Key Trends And Developments
?? In another negative development of the pharmaceutical industry, the new reimbursement law stipulates that domestic health insurance companies will be able to request that the State Institute for Drug Control (SÚKL) arranges competitions to lower previously calculated drug reimbursement levels. The competitions will be organised through an electronic auction, which will be carried out if medicines under a specific reference group are offered by a minimum of three different marketing authorisation holders. Companies that want to participate are required to provide a written declaration confirming a commitment to supply the winning product at a price no higher than the maximum reimbursement levels for end customers.
?? In February 2012, the Ministry of Health (MoH) was reported to be drafting a proposal to allow the sale of single pills instead of entire packs of tablets. The ministry aims to ensure complete protection of patients and the safe delivery of single pills before beginning per-pill sales. The sale of drugs by the pill is expected to reduce medicines wastage and decrease the expenditure of health insurance companies. However, the Czech Chamber of Pharmacists has criticised the proposal, arguing that the European market is not prepared for selling individual tablets. Per-pill sales could also lead to a rise in counterfeit products as the medicines control system depends on the original outer packaging.

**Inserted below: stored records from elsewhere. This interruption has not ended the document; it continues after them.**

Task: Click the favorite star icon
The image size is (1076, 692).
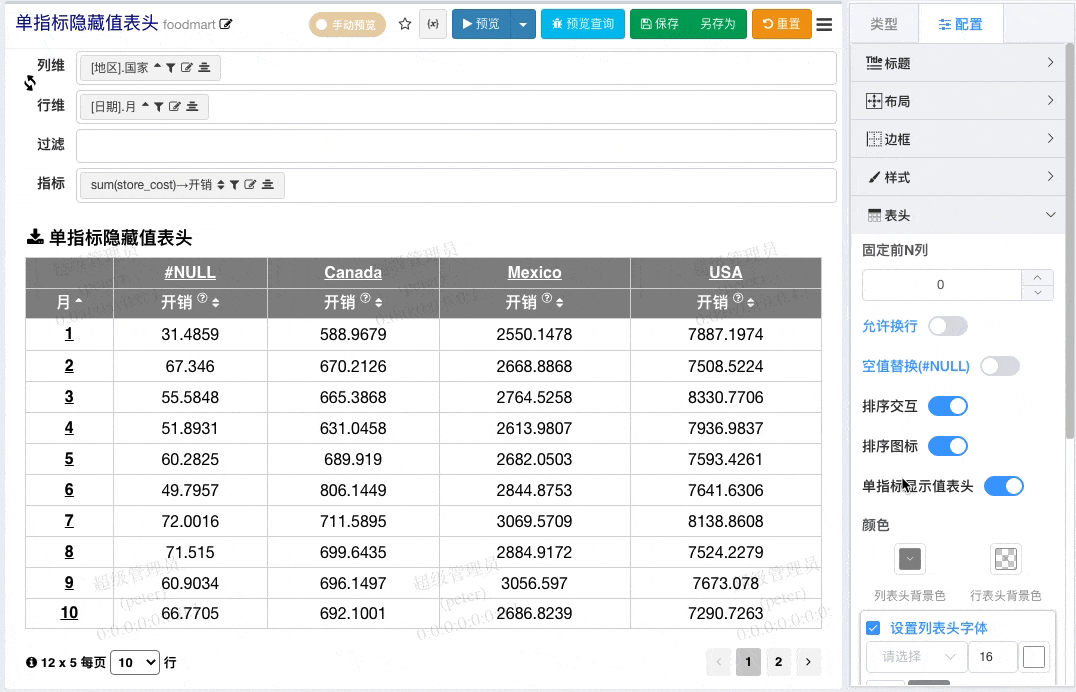Action: coord(405,24)
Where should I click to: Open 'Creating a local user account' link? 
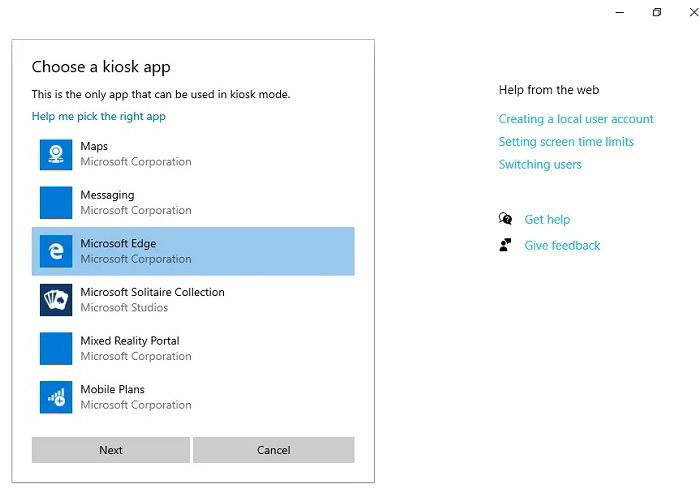tap(576, 119)
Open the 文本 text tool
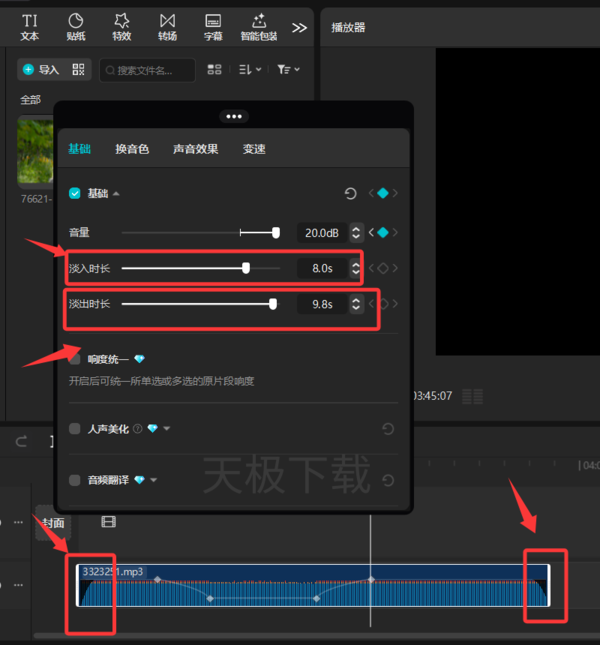The height and width of the screenshot is (645, 600). [x=30, y=28]
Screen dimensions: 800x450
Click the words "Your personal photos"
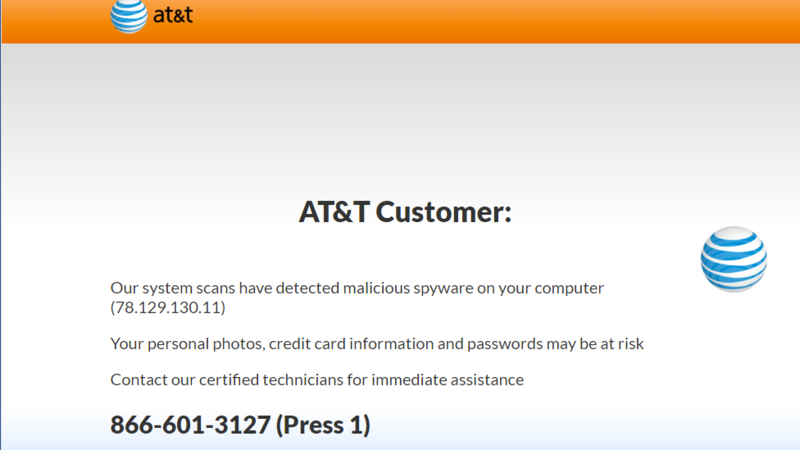click(184, 344)
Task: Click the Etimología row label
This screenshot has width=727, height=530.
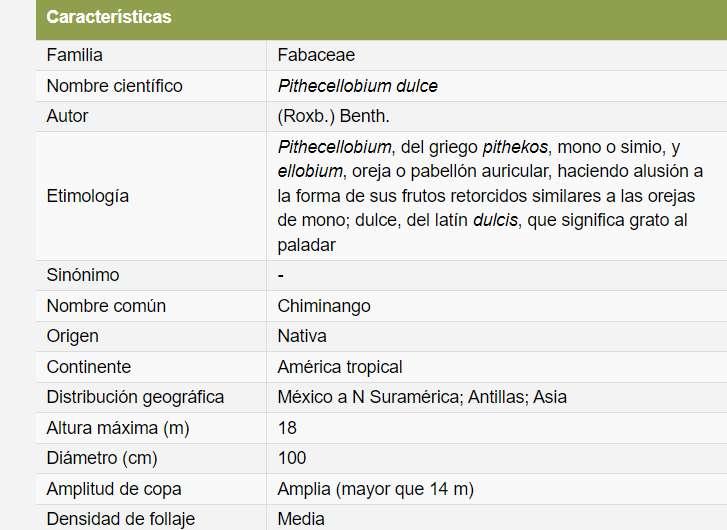Action: 88,196
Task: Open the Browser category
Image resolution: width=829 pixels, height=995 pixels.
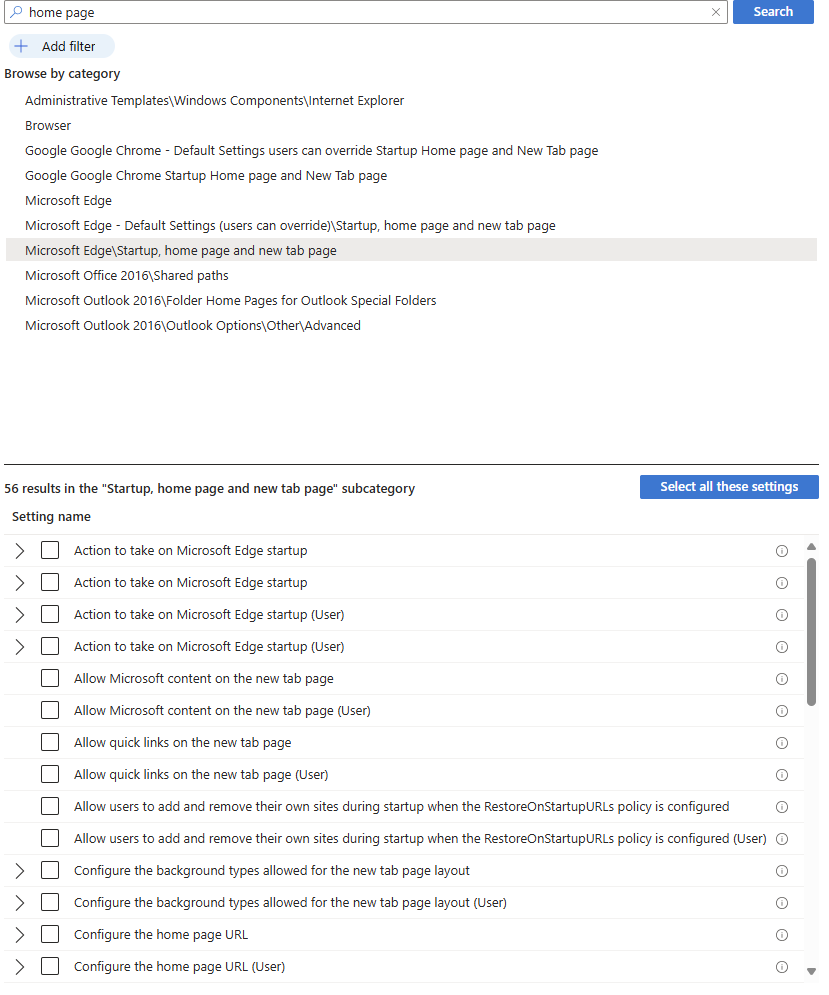Action: [48, 125]
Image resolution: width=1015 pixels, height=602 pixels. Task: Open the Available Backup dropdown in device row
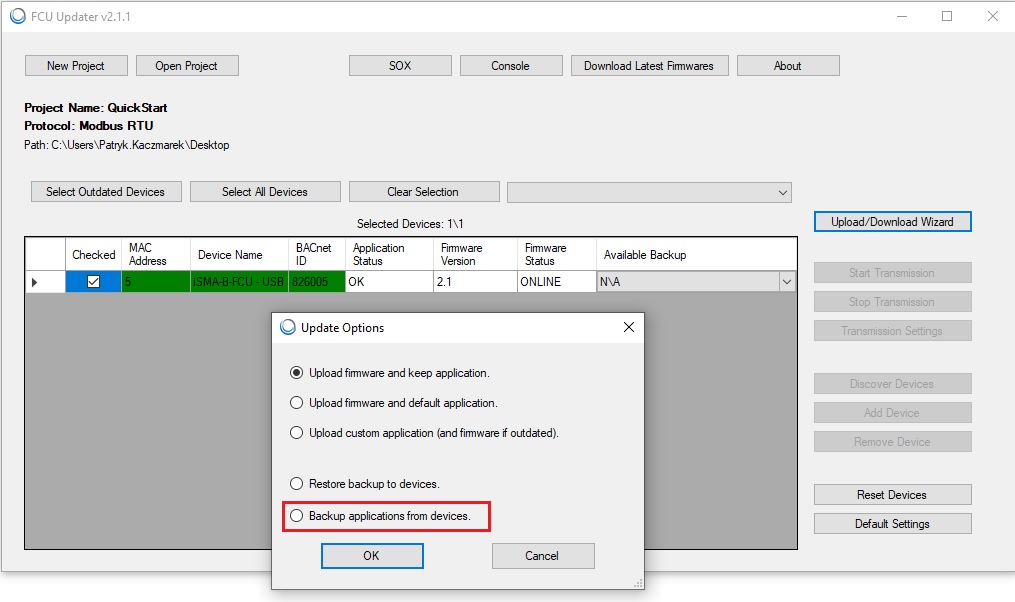(x=786, y=283)
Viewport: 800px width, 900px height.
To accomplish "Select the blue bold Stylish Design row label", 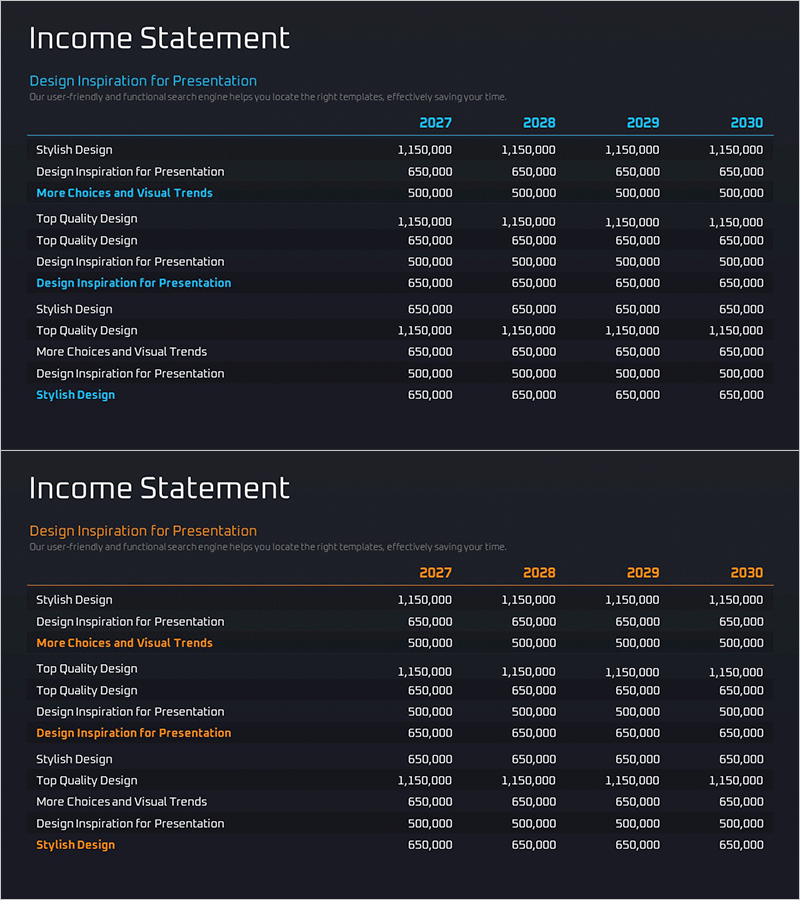I will [x=75, y=395].
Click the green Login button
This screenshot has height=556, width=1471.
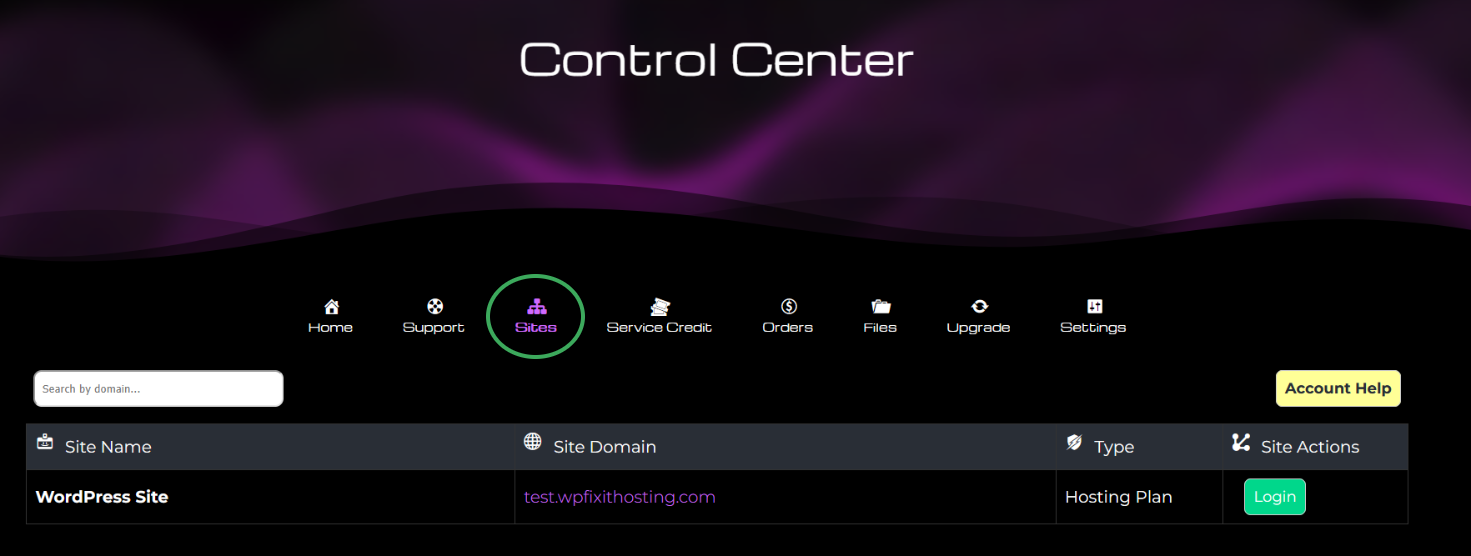[x=1275, y=497]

?? The Ministry of Education has approved the establishment of the Biotechnology and Biomedicine Centre (Biocev). The centre in Vestec, near Prague, will be funded with CZK2.3bn (US$121.3mn) from EU funds. Biocev is a joint venture by the Academy of Sciences and Charles University in Prague that will run projects on the development of new drugs, advanced diagnostics, new tissues for harmed organs and the development of natural antibiotics.
BMI Economic View: Czech economic growth is set to be hit this year by the weakened external environment which will weigh heftily on trade, upon which Czech growth has become highly reliant. We have revised down out expectations for the country’s GDP growth in 2012 from 2.3% y-o-y to 0.8% y-oy. Further compounding the negative outlook is our revised view that consumer spending will be in the doldrums for some time. We also highlight that the risks to this outlook remain firmly to the downside.
BMI Political View: We maintain our view that 2012 will be another challenging year for the centreright coalition government. Despite passing more legislation, and failure to do so would have threatened to topple the government, we see scope for ongoing fiscal consolidation and rising public dissatisfaction with the general state of democracy and institutional legitimacy to undermine the government’s cohesion in 2012.